■ PROVIDED DATA ■

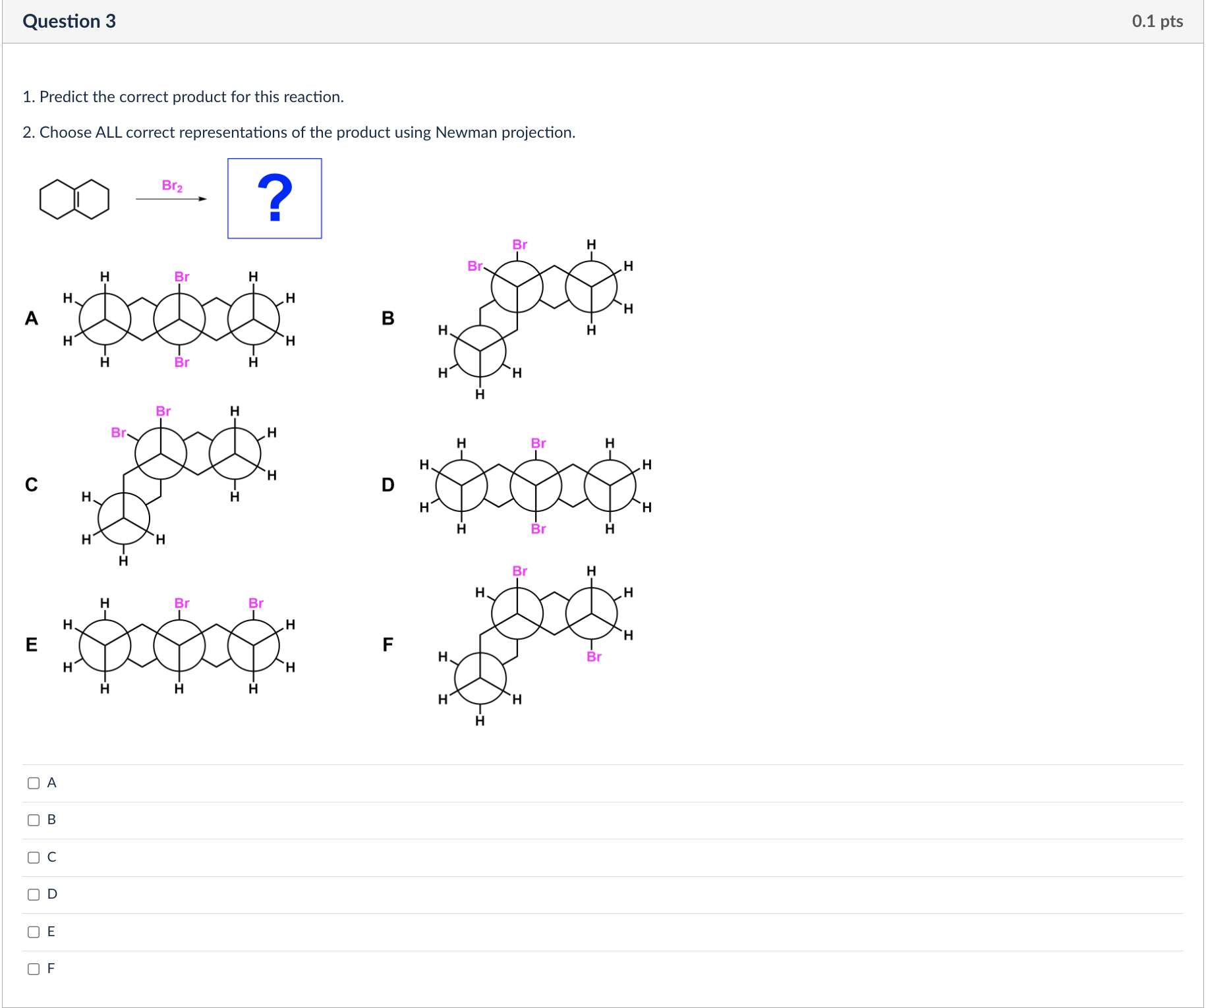Check the checkbox for answer F
Viewport: 1206px width, 1008px height.
(x=34, y=968)
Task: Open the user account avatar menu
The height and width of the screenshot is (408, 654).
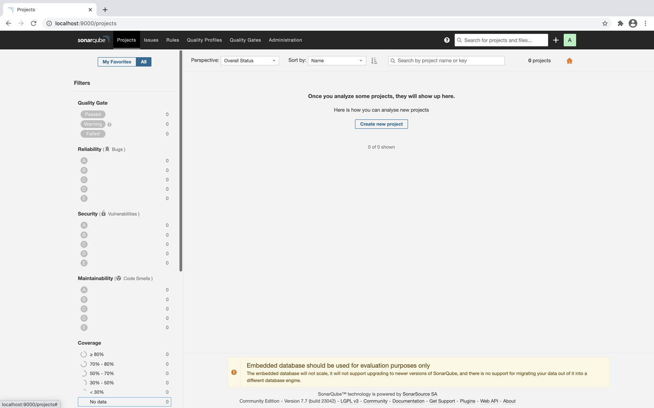Action: click(x=570, y=40)
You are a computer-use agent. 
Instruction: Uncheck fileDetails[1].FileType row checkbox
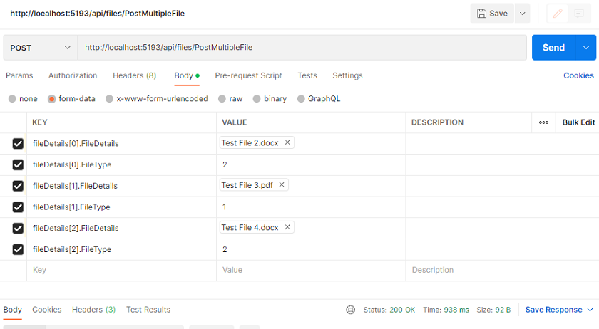(x=18, y=207)
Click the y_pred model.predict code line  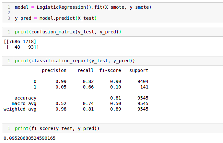(56, 18)
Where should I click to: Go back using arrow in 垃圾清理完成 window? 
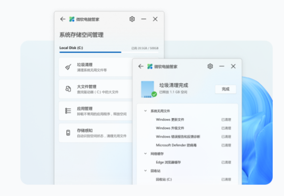coord(141,66)
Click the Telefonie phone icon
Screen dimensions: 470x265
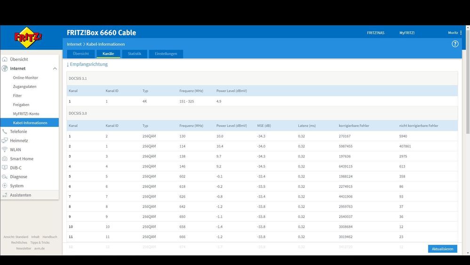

■ REQUEST ■
Report every line in the records that contains the string "height", copying each such line in full.

■ ANSWER TO THE PROBLEM ■
Viewport: 1206px width, 1008px height.
The height and width of the screenshot is (408, 654).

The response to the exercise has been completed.